A chart detailing where organizations feel they need to improve communications with customers.
CX leaders on both the IT and business sides of the house indicated they want to improve the support of digital customer channels in Enterprise Strategy Group's latest CX research.
  • Check vendor support. Your contact center, CRM and social media monitoring tech vendors probably either have rudimentary APIs ready to go or plans to roll them out soon. Find out what's coming and when -- and get to testing them.
  • There's no direct messaging -- yet. This probably means that customer support will amount to taking public conversations private to email or Instagram messaging, as Threads and Instagram are tightly integrated. If your organization already supports Instagram, you may have already won half the implementation battle.
  • Determine how to log Threads conversations. Until vendors catch up to automations and AI tools that can move conversations into CRM systems, agents will have to manage this manually in the short term.
  • Marketing teams should launch official accounts to post promotional content and respond to customers. It's already happening for some brands, like fast-food chain Wendy's, which brought its wonderfully pithy, sardonic act to Threads already.
  • Advertising remains theoretical for now. Zuckerberg said Threads may offer advertising when it hits a billion users, but there's no ad support so far. One would think it's part of his game plan to capitalize on Twitter's continuing advertiser exodus. Marketing and advertising teams should at least discuss this potential, as they may soon have a viable outlet for the funds from canceled Twitter campaigns.
  • Kustomer customers: Ask a lot of questions. Meta was set to land significant digital commerce and customer service business with its billion-dollar acquisition of customer support software vendor Kustomer in 2022. However, Meta spun it off in May. Kustomer likely has an inside edge to support Threads, as do its users, despite the corporate financial machinations.
A screenshot from Don Fluckinger's Threads account.
Threads has an awfully familiar user interface for Twitter and Instagram users.

What to consider before adopting Threads

In this world of agile software development, keep tabs on Threads itself.

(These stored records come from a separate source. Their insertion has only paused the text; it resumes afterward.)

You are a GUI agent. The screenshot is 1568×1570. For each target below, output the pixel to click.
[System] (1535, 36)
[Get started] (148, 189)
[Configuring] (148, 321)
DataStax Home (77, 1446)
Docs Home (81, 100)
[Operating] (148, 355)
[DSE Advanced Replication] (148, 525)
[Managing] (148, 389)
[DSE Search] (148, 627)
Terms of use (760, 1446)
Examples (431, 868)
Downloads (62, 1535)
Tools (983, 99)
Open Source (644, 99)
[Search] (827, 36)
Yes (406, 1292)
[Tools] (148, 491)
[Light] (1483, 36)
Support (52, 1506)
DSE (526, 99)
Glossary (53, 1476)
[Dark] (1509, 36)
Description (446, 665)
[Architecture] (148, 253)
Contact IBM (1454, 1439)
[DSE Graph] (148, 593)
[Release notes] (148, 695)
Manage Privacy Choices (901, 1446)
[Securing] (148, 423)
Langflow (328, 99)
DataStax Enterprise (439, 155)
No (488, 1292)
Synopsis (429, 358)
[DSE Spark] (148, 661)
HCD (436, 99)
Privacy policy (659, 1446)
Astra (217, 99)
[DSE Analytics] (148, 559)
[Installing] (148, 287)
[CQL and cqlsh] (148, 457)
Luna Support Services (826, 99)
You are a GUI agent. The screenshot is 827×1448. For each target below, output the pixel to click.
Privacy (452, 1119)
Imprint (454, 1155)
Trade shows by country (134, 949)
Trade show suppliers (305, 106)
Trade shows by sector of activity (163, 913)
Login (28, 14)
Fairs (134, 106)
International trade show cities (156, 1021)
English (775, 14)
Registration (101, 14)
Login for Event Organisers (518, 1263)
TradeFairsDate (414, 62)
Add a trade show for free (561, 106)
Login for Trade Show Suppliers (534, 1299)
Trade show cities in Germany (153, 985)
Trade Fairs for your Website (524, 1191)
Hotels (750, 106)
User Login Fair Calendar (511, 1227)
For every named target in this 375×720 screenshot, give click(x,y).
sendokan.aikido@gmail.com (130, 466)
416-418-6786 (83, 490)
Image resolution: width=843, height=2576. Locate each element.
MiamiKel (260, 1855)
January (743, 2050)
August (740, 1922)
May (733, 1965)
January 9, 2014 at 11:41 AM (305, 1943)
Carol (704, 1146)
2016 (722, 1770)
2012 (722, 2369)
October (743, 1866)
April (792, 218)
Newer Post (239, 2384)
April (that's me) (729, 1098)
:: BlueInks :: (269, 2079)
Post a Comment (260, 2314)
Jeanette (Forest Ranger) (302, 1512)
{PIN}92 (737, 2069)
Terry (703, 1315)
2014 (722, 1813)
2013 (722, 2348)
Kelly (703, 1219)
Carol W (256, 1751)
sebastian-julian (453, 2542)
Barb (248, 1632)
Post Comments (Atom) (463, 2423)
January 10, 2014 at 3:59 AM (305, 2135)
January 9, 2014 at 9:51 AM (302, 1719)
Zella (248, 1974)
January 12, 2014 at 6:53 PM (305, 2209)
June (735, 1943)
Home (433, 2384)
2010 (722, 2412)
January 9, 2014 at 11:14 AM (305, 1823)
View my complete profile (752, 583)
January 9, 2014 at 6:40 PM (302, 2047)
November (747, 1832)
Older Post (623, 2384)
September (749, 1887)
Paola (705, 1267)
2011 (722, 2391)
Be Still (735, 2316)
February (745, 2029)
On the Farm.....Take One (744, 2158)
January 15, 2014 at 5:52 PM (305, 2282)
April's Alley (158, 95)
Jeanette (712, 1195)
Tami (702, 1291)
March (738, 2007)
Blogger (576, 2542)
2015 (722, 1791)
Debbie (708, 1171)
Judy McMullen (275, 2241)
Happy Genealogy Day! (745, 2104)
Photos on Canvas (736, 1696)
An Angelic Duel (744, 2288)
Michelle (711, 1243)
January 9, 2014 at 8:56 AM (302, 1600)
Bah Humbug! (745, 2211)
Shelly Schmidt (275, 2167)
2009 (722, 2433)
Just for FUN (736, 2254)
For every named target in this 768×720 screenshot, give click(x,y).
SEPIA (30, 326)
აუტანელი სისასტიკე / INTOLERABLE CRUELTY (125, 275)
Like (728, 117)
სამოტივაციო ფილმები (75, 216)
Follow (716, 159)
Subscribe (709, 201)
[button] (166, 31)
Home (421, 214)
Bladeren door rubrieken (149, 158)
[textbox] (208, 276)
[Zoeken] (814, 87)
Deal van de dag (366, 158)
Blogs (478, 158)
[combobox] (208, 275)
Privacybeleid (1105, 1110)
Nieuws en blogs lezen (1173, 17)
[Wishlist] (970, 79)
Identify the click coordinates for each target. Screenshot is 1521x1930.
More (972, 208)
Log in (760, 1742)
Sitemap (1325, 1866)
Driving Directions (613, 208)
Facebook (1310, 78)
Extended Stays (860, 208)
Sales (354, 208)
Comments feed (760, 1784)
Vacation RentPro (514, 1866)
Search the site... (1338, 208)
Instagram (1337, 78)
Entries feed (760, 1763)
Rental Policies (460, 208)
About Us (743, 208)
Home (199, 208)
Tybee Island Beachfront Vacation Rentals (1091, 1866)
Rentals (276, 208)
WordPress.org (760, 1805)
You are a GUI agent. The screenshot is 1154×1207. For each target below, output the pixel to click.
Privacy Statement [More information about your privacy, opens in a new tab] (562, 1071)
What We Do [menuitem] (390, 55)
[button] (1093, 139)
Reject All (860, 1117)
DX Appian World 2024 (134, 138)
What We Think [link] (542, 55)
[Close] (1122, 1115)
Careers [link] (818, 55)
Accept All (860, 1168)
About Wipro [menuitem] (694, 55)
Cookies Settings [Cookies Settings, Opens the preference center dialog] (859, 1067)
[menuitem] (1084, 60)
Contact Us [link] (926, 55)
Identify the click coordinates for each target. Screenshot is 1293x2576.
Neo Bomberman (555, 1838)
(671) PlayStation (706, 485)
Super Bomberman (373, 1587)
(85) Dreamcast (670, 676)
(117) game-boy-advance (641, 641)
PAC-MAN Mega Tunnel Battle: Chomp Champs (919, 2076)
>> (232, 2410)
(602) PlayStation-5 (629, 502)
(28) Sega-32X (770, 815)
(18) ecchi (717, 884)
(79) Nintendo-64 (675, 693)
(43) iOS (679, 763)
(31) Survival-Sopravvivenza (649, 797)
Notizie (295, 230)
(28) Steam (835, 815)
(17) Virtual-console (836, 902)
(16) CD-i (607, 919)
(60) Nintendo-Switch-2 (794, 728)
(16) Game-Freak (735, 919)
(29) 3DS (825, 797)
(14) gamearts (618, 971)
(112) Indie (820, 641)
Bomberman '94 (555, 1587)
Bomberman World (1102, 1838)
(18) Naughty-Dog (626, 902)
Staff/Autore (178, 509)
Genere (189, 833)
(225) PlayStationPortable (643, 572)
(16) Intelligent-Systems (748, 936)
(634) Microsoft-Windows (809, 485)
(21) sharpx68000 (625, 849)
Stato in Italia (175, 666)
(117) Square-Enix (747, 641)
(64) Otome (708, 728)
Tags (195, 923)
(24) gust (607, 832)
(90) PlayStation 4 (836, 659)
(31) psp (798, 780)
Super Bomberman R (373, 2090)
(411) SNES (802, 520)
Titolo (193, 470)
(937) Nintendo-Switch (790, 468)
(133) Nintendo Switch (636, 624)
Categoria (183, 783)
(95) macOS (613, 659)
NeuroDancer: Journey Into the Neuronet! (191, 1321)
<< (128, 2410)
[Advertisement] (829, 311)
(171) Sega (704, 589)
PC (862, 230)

In-app direct messaging would seem a logical upgrade to the site, but it would be an absolute game-changer for customer service and could elevate this channel in importance to the same level as Facebook, Instagram, Twitter and WhatsApp.

With three of those aforementioned channels owned by Meta, by the way, the company has practically cornered the market on social media-based customer communications. Threads, at least in these early days, looks to be another emerging powerhouse Meta channel.

Enterprise Strategy Group is a division of TechTarget. Its analysts have business relationships with vendors.